Le héros du roman se métamorphose en témoin ; l’action romanesque se façonne autour de lui ; tous les personnages ont un rapport avec sa personne : « On pourrait tracer un graphique de leurs interconnexions psychologiques et dramatiques. Il aurait la cohérence géométrique des graphiques par lesquels on représente une molécule chimique. Aucun atome n’est là pour rien, ils sont tous rattachés selon « leurs valences » les uns aux autres » (2).

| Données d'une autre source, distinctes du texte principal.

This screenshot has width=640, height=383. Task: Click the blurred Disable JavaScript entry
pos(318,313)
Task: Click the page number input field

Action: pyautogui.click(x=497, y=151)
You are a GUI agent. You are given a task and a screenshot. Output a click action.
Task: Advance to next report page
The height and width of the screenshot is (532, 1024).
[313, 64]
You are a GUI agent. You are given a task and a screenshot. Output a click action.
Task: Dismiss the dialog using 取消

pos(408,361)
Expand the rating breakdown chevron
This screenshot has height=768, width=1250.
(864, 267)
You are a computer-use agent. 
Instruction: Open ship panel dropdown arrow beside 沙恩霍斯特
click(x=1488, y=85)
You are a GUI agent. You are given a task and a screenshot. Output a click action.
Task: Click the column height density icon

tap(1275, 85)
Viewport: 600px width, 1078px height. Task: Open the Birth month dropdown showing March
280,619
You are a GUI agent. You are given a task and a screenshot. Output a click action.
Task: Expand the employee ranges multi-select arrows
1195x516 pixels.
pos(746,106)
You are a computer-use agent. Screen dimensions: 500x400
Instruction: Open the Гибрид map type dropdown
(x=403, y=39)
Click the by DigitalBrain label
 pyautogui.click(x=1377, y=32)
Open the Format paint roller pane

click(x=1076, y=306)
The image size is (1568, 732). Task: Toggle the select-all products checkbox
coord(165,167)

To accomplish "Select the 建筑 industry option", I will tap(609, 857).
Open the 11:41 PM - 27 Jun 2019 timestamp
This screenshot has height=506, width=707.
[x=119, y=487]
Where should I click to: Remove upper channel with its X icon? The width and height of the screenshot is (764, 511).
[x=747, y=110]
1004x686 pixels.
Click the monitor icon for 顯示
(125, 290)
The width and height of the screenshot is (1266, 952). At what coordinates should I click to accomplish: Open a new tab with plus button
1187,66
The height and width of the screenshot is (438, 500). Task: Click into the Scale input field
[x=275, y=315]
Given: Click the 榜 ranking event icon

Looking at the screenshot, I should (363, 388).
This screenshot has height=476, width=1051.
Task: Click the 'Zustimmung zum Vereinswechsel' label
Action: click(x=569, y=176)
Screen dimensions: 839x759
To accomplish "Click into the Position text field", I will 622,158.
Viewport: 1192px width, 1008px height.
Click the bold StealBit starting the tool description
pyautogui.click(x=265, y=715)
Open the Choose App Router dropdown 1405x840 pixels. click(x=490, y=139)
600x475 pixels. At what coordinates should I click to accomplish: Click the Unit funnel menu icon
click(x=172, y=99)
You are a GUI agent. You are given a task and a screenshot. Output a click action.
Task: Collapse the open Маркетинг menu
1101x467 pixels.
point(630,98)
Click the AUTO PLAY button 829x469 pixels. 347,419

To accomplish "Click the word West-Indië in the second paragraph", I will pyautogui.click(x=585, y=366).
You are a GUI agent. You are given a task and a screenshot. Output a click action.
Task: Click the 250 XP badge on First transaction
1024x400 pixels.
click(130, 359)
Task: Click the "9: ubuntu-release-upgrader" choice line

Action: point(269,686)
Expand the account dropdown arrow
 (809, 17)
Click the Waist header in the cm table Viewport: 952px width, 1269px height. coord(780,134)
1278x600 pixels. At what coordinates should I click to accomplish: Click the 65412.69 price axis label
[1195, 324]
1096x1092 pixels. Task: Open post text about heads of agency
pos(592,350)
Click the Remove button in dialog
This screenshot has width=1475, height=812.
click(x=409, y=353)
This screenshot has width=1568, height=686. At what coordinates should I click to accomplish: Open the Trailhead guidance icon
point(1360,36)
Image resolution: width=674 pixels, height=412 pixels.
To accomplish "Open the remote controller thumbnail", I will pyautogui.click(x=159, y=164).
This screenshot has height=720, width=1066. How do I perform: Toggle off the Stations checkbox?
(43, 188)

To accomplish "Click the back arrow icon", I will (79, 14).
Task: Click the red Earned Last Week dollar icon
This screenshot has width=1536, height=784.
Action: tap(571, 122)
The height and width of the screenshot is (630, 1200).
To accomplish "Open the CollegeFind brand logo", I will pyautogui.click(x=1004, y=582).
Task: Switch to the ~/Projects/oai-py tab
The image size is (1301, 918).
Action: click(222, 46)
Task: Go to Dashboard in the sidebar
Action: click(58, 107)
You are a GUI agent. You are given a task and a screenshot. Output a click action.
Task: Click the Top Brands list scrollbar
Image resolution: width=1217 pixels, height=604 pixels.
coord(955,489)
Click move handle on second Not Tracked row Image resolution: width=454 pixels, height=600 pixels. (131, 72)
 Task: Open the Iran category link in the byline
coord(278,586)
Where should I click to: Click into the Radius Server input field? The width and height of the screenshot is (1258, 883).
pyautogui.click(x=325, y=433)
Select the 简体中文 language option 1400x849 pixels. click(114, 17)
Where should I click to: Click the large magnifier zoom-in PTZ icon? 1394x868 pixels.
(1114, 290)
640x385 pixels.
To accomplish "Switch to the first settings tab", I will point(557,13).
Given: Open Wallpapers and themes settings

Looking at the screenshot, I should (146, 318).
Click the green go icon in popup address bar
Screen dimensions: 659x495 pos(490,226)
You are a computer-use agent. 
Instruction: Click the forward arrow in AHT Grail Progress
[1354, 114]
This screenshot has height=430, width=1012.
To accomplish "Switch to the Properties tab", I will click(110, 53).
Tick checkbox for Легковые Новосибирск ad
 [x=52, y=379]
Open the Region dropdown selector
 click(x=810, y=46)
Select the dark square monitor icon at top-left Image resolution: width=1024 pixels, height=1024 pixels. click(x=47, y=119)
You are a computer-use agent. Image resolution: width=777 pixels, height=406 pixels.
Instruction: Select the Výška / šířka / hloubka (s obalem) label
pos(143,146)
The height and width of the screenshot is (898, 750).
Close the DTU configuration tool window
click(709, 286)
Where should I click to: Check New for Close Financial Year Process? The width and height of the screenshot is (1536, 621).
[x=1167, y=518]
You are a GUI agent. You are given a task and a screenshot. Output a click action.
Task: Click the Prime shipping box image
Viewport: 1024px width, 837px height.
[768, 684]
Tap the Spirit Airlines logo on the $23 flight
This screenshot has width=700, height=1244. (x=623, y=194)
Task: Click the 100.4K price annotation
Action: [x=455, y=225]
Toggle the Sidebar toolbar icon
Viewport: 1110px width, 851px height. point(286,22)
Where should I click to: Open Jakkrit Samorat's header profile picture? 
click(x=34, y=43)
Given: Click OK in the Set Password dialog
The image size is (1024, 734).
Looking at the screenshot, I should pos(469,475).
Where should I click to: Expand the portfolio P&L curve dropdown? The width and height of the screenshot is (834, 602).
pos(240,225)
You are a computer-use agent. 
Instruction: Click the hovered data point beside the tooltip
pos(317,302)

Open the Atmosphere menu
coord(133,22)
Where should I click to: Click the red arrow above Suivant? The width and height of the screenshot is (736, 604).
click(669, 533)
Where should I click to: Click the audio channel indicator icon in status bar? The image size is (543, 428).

Le parallélisme entre Emma et Gervaise s’inscrit dans une vie de femme dont la ruine morale et la déchéance progressive sont les aboutissants. Emma la brune et Gervaise la blonde souffrent d’un sensualisme exacerbé. Leurs pensées intimes, leur vie secrète nous sont généreusement livrées à travers une structure dramatique qui se superpose à une structure poétique.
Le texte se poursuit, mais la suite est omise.